= Euin =

Lombard duke of Trent

Euin (died 595), also Ewin or Eoin, was the first Lombard Duke of Trent (from 569) during the Rule of the Dukes, an interregnum (575–585) during which the Kingdom of Italy was ruled by its regional magnates, the dukes of the thirty or so cities. Euin participated in several significant wars during his long reign. The primary source for his career is Paul the Deacon's Historia Langobardorum.

In 584 the Frankish kings Guntram of Burgundy and Childebert II of Austrasia invaded northeastern Italy. The fortress Anagnis, north of Trent, surrendered to them and was consequently the victim of a plundering expedition by Ragilo, the Lombard count of Lagaris. Ragilo and his army, however, were attacked in the field of "Rotalian" by a Frankish army under Chramnichis. Ragilo and many of his followers, still with their booty, were killed. Chramnichis then moved on to "devastate Trent", but probably this phrase (in Paul the Deacon) refers not to a Frankish occupation of the city itself but just a raid of its environs. At Salurnis, Euin, the duke of Trent, ambushed Chramnichis and killed him. He took the Franks' booty and regained the booty collected by Ragilo.
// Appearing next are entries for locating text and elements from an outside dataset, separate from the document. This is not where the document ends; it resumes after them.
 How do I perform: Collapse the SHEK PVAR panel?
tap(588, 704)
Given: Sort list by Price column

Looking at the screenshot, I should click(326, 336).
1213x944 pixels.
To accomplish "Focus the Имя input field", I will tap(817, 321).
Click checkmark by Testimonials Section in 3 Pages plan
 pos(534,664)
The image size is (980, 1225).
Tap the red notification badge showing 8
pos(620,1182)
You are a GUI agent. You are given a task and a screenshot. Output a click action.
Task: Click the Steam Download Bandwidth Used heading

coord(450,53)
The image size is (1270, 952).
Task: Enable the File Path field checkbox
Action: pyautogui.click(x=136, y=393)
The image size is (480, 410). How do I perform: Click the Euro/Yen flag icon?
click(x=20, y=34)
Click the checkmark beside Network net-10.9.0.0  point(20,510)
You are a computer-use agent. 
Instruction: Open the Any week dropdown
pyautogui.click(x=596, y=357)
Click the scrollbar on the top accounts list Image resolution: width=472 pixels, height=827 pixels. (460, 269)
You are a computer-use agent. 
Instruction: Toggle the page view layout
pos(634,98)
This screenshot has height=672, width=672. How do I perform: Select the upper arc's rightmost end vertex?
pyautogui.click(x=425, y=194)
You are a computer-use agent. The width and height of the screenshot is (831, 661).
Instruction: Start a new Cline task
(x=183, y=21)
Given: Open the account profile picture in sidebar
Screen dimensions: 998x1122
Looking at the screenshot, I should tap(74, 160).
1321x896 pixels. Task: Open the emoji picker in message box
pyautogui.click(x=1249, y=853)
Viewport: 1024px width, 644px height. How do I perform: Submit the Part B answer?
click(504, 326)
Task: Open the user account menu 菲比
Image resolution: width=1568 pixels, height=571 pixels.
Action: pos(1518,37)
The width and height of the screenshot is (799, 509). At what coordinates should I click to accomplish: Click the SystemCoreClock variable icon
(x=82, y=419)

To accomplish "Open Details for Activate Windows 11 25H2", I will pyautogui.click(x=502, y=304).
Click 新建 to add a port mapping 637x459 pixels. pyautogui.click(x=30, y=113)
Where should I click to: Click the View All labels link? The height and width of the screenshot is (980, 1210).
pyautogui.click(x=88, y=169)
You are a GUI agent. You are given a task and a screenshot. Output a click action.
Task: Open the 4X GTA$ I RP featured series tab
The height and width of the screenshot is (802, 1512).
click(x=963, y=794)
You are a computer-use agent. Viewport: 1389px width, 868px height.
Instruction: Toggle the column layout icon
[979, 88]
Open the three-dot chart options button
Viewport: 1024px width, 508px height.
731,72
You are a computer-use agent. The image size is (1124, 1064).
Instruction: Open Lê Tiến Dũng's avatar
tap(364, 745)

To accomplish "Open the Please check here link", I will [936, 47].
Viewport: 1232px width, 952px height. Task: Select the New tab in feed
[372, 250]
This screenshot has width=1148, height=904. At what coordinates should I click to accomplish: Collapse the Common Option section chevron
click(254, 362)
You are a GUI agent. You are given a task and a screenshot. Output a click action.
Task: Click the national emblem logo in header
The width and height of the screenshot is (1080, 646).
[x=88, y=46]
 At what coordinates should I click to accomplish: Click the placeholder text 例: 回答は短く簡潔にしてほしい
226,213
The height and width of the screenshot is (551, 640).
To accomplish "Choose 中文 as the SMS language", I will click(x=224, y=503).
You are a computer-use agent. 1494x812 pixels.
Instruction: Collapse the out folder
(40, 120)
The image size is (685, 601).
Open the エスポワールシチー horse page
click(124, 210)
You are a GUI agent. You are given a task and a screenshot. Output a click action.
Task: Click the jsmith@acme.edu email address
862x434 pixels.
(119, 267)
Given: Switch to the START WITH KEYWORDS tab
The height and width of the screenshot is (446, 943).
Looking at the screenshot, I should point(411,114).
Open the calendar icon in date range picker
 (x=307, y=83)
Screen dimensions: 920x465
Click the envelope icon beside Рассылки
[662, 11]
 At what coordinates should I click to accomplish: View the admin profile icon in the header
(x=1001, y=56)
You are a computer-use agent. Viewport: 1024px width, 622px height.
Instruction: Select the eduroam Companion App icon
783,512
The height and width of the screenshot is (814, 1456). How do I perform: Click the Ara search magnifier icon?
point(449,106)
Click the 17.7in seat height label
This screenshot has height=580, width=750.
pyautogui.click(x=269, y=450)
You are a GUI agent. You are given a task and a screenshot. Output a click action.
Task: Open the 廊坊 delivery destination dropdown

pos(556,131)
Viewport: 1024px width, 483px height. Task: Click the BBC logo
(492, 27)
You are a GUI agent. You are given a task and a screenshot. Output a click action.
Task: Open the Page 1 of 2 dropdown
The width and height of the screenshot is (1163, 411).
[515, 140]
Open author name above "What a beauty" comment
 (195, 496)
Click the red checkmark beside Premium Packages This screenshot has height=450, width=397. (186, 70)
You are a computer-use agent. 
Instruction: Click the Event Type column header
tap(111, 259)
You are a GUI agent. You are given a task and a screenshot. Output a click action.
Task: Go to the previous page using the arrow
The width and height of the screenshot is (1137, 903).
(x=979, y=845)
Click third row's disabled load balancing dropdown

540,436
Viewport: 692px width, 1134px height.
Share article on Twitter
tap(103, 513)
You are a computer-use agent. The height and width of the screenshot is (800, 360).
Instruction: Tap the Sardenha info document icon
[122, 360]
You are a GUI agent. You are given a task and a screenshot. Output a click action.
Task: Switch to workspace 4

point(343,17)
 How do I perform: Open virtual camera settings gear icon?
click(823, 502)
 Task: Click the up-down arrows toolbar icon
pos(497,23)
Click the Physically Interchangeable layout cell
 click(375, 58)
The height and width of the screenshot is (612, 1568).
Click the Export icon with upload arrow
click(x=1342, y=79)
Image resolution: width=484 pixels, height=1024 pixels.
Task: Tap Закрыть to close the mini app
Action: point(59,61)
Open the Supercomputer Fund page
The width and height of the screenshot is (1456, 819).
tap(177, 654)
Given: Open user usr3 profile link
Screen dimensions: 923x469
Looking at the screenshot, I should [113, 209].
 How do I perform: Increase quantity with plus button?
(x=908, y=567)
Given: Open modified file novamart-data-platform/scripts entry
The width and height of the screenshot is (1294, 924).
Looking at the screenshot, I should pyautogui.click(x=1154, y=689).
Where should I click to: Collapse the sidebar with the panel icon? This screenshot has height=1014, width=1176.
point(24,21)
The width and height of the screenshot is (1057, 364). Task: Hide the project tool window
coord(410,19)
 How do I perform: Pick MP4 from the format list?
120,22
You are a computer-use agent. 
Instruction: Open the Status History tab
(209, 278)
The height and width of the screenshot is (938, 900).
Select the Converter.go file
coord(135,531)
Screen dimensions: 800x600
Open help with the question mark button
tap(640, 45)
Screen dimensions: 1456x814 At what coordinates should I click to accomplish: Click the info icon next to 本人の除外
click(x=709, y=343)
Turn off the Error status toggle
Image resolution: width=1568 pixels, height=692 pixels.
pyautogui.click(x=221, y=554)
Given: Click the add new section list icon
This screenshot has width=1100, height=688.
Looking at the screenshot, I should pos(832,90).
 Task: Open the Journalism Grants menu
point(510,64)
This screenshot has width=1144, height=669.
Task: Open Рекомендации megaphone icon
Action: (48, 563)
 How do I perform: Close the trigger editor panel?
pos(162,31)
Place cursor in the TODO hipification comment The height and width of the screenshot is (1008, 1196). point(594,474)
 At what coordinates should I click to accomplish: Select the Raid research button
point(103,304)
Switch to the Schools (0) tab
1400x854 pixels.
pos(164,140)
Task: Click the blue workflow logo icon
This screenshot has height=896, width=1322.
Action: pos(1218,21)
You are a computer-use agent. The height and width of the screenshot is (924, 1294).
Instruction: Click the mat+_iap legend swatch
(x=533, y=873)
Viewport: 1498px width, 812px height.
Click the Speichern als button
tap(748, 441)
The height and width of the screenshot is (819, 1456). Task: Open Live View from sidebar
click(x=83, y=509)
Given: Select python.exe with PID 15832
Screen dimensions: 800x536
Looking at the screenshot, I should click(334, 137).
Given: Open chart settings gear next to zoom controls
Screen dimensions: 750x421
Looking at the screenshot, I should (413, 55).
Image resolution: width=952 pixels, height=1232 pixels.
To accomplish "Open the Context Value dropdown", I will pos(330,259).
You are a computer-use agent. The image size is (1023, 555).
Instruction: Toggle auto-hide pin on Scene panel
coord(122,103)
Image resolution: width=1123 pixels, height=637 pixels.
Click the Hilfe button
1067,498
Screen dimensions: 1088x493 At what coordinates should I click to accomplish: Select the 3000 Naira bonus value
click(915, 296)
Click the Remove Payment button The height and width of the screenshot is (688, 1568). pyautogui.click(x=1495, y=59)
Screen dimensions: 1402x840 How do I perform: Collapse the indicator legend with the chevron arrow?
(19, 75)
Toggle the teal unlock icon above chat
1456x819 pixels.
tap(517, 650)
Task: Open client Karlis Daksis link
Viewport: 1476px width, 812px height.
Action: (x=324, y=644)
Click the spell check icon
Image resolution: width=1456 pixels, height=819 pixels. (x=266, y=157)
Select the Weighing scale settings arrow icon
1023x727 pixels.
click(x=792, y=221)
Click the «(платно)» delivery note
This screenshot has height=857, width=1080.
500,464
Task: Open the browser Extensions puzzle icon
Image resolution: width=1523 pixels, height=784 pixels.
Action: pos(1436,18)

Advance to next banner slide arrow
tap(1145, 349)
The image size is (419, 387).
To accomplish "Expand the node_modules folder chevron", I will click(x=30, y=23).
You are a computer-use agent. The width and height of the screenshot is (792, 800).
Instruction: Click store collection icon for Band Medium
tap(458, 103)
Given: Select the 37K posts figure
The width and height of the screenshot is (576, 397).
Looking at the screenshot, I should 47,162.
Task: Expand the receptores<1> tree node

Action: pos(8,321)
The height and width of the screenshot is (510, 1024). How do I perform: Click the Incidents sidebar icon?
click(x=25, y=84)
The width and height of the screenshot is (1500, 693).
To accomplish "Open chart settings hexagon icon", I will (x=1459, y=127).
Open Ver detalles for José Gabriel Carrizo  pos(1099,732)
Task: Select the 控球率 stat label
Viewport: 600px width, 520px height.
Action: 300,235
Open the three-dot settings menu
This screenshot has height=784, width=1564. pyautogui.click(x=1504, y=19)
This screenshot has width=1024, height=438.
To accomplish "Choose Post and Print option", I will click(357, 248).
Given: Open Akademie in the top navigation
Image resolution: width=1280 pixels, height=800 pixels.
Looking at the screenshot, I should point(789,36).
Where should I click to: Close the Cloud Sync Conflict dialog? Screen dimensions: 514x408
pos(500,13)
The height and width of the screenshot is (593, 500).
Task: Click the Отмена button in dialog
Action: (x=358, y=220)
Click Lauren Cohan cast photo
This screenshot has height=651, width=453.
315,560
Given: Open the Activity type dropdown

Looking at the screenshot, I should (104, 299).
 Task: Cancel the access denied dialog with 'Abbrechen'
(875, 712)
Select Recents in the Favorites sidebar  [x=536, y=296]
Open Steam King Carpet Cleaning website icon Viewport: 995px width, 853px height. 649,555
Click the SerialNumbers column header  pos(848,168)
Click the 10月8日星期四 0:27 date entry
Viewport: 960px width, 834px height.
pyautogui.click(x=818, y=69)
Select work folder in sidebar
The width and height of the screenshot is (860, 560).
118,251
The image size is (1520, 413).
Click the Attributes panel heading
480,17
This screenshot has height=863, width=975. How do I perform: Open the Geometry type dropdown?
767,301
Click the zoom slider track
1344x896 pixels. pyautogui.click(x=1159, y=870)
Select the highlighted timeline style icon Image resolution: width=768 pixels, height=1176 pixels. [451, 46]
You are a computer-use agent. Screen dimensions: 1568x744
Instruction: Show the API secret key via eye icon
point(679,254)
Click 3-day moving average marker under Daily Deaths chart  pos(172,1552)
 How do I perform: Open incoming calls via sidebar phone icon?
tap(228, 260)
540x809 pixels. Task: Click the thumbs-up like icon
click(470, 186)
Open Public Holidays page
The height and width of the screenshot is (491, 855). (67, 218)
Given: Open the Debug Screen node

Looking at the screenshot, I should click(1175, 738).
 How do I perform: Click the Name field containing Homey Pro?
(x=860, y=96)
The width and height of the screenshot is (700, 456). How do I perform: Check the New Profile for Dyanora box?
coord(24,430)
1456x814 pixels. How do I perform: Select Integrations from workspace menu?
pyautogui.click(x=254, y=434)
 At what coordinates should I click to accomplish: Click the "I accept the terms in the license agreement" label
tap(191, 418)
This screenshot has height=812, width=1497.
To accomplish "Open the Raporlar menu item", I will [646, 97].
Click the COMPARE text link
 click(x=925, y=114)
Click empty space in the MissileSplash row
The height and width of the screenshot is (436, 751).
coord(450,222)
He then drove the Franks from the duchy of Trent.

Paul records that it was around this time, when Sigebert I of Austrasia was assassinated by Chilperic I of Neustria (584), that Euin married a daughter of Garibald I, whom Paul refers to as "king of the Bavarians". The elder sister of Euin's wife was Theudelinda, who in 589 married the Lombard king Authari.

In 587 Authari sent an army under Euin into Istria. By tactics Paul only describes as "plunderings and burnings", Euin established peace for a year and returned with a large tribute for Authari. In 590 Childebert invaded Italy with an army led by twenty dukes, notably Auduald, Olo, and Cedinus. Olo was killed trying to take Bilitio and Auduald, with six other dukes, camped outside Milan waiting for the army of the Byzantine emperor Maurice, which never came. Cedinus, with thirteen dukes, invaded the northeast, and marched west. In the duchy of Trent he destroyed the fortresses of Tesana, Maletum, Sermiana, Appianum, Fagitana, Cimbra, Vitianum, Bremtonicum, Volaenes, and Ennemase. With dysentery racking his army and the Byzantine reinforcements yet to show up, Cedinus made a ten-month truce and returned across the Alps. In May 591, Authari's successor, Agilulf, sent Agnellus, Bishop of Trent, to the Frankish court of Brunhilda to secure the ransom of several Tridentine prisoners captured in the previous war, which he did. At that same time Euin went to the Franks to negotiate a peace, which he did.

Euin was dead by January 595, when he was replaced by Gaidoald, described by Paul as "a good man and a Catholic in religion".